すでに炊いたご飯からでもお粥をつくることができる。飯米の2〜3倍くらいの水で煮込むと同じテクスチャーになりますよ。

 

【追記2】

納豆にかけるのは付属のタレでもよいが、あくまで淡味を貫くために梅干しの酸味で食べるというのがシブい。
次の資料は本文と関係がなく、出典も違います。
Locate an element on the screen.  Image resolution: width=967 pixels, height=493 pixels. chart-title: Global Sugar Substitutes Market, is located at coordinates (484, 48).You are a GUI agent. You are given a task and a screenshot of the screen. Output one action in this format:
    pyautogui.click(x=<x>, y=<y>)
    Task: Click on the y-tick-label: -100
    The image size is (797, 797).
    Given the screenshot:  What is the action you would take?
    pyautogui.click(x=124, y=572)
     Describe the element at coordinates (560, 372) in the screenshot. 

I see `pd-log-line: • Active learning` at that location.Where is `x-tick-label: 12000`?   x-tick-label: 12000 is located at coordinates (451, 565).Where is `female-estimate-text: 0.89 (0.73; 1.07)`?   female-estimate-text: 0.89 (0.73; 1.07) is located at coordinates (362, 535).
塩麹でもワンダフルですぞ。

 

【追記3】

でんぷん質のアルファ化とは、ふだんはタイトに固まっているでんぷん質を熱と水を加えることによってユルユルにし、人間が食べやすくなるようにするオペレーションを指します。

 

【追記4】

これは別に女子の話だけじゃないだろ!というツッコミたい人はこちらの記事をどうぞ。

 

【第22回】なれずしはおじさんの涙の味がする

 

【追記5】

最近「囚われのパルマ」というスマホゲームに底知れぬ女子の闇を感じました。

 

【追記6】

妙齢になると思春期に持て余していた「好きという気持ち」を、道端で小銭を落とすぐらいのカジュアルさで無くしてしまうケースがあるようなので、注意したほうがいいかもしれません。